(QUOTED PASSAGE Opens)
Metro stations were deserted as transport workers joined strikes
Metro stations were deserted as transport workers joined strikes AFP

Athens (AFP)

Strikes in Greece caused transport chaos and slowed hospital care and shipping Friday as workers protested against changes to a 36-year-old industrial action law demanded by the country's creditors.

Sailors and hospital doctors participated in the walkout, as did staff at the Athens metro, causing huge traffic jams in the capital as commuters used their cars instead.

Some 9,000 people were demonstrating in the city centre against the overhaul, part of a multi-purpose bill that will be voted on in parliament on Monday.

Leading union GSEE said the bill -- demanded by the country's creditors -- "deals a killing blow to workers, pensioners and teh unemployed...effectively eliminating even constitutionally safeguarded rights such as the right to strike."

The amendment to a 1982 law sets a higher worker participation requirement for strikes to be decided at primary union assemblies.
(QUOTED PASSAGE Closes)
(RECORDS SHOWN Opens)
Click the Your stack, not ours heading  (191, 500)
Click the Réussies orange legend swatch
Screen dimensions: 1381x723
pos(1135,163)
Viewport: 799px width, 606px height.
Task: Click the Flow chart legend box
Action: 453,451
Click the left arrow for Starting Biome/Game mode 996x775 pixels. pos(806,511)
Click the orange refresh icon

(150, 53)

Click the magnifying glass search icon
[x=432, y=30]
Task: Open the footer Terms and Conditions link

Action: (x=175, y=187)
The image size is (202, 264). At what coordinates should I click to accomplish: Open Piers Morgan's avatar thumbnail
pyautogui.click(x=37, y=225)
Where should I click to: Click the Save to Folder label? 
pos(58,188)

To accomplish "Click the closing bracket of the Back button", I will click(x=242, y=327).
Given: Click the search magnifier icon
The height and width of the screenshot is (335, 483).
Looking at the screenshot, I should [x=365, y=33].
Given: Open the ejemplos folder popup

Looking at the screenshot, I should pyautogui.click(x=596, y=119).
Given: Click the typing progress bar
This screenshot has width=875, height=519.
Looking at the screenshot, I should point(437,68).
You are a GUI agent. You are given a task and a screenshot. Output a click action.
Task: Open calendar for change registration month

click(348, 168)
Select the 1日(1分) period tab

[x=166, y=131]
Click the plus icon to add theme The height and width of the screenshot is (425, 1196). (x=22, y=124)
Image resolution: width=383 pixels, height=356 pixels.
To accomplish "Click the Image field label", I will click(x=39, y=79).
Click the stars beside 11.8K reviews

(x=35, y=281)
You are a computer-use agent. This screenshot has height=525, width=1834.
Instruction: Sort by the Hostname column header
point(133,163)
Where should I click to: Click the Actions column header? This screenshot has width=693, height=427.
(RECORDS SHOWN Closes)
* **WORK REQUIRED**
Retype the passage above on the Greek strikes, from "Some 9,000 people" to "primary union assemblies.", inclusive.

* **SOLUTION FOR THIS TASK**
Some 9,000 people were demonstrating in the city centre against the overhaul, part of a multi-purpose bill that will be voted on in parliament on Monday.

Leading union GSEE said the bill -- demanded by the country's creditors -- "deals a killing blow to workers, pensioners and teh unemployed...effectively eliminating even constitutionally safeguarded rights such as the right to strike."

The amendment to a 1982 law sets a higher worker participation requirement for strikes to be decided at primary union assemblies.